» KUTIPAN SUMBER:
Sejak memutuskan untuk menjadi seorang full-time blogger dan akhirnya sekarang sedang merintis perusahaan web publishing, saya selalu berusaha untuk mencari lingkungan dan circle yang benar-benar tepat. Dengan menjadi coffee shop hopper, saya berpikir bahwa suatu saat saya akan bertemu dengan orang yang sefrekuensi. Atau paling tidak yang sama-sama bekerja di industri kreatif sehingga kami bisa saling tukar ide dan cerita. Ternyata tidak seperti itu kenyataannya. Saya lupa bahwa ketika seseorang pergi ke coffee shop untuk bekerja, ya tujuannya cuma kerja lalu pulang. Bukan untuk cari koneksi atau semacamnya. Lagi pula, untuk orang yang tidak mudah dan pandai bergaul seperti saya, coffee shop sepertinya bukan tempat yang tepat untuk mencari teman sefrekuensi.

Koneksi buat apaan sih?

Pertanyaan ngehe. Tapi dulu saya juga sempat berpikir begitu. Buat apa sih koneksi? Toh sejauh ini saya bisa hidup tanpa mengandalkan koneksi.

Saya baru tahu pentingnya koneksi ketika pertama kali kepikiran untuk merintis perusahaan. Bukan untuk mencari pendanaan atau semacamnya karna saya memang tak ada niat ke sana. Tapi lebih ke pembentukan tim. Untuk mencari sumber daya manusia untuk membentuk sebuah tim, koneksi ternyata cukup penting. Saya bisa memanfaatkan koneksi yang saya punya untuk mencari rekomendasi seseorang untuk mengisi posisi tertentu di tim, misalnya. Setidaknya itulah yang saya yakini. Selain itu, memiliki banyak koneksi mungkin juga akan mendekatkan kita pada jodoh wkwkwk.

Saya berharap dengan berkantor di El Samara — walau cuma sementara — saya bisa mendapatkan apa yang saya butuhkan untuk menumbuhkan usaha yang saat ini sedang saya rintis. Dan semoga pula, kehadiran saya juga bisa memberi manfaat untuk yang lainnya seperti yang selalu dan selalu saya cita dan doakan.

» LANGKAH PENGERJAAN:
1. Jawablah pertanyaan berikut berdasarkan kutipan tentang pencarian koneksi di atas.
(a) Kebiasaan apa yang dijalani penulis dengan harapan suatu saat bertemu orang yang sefrekuensi?
(b) Untuk keperluan apa penulis menyadari pentingnya koneksi ketika pertama kali berencana merintis perusahaan?
(c) Di tempat mana penulis berharap berkantor untuk sementara?
2. Ulangi secara persis bagian kutipan tentang pencarian koneksi di atas, mulai dari "Koneksi buat apaan" hingga "pada jodoh wkwkwk.".

» ISI KUMPULAN DATA:
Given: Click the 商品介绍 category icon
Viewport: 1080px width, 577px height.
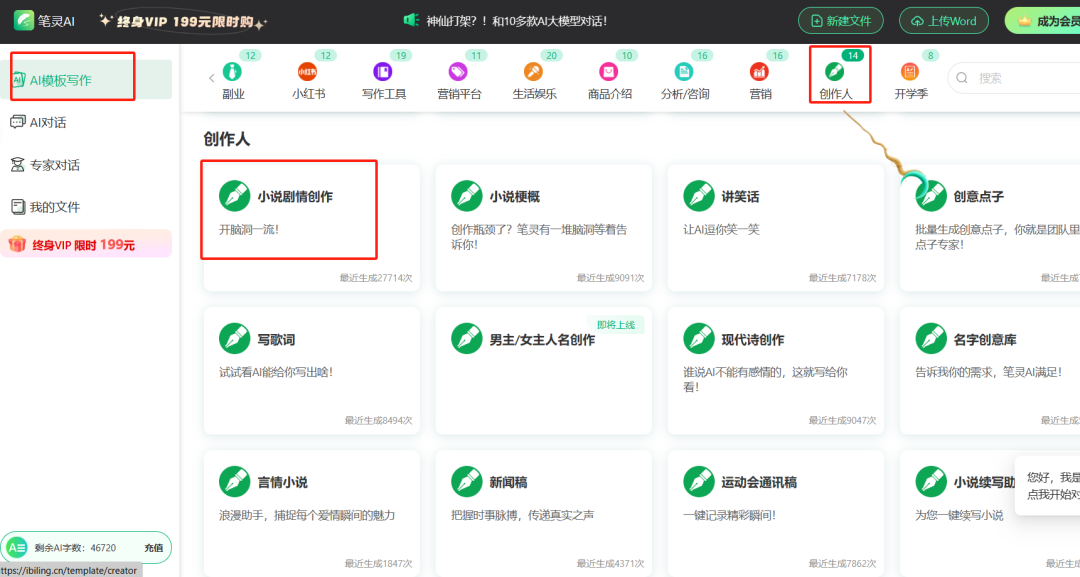Looking at the screenshot, I should pyautogui.click(x=608, y=70).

» HASIL PENGERJAAN:
1.
(a) Menjadi coffee shop hopper.
(b) Untuk pembentukan tim, yaitu mencari sumber daya manusia, bukan untuk mencari pendanaan.
(c) Di El Samara.

2.
Koneksi buat apaan sih?

Pertanyaan ngehe. Tapi dulu saya juga sempat berpikir begitu. Buat apa sih koneksi? Toh sejauh ini saya bisa hidup tanpa mengandalkan koneksi.

Saya baru tahu pentingnya koneksi ketika pertama kali kepikiran untuk merintis perusahaan. Bukan untuk mencari pendanaan atau semacamnya karna saya memang tak ada niat ke sana. Tapi lebih ke pembentukan tim. Untuk mencari sumber daya manusia untuk membentuk sebuah tim, koneksi ternyata cukup penting. Saya bisa memanfaatkan koneksi yang saya punya untuk mencari rekomendasi seseorang untuk mengisi posisi tertentu di tim, misalnya. Setidaknya itulah yang saya yakini. Selain itu, memiliki banyak koneksi mungkin juga akan mendekatkan kita pada jodoh wkwkwk.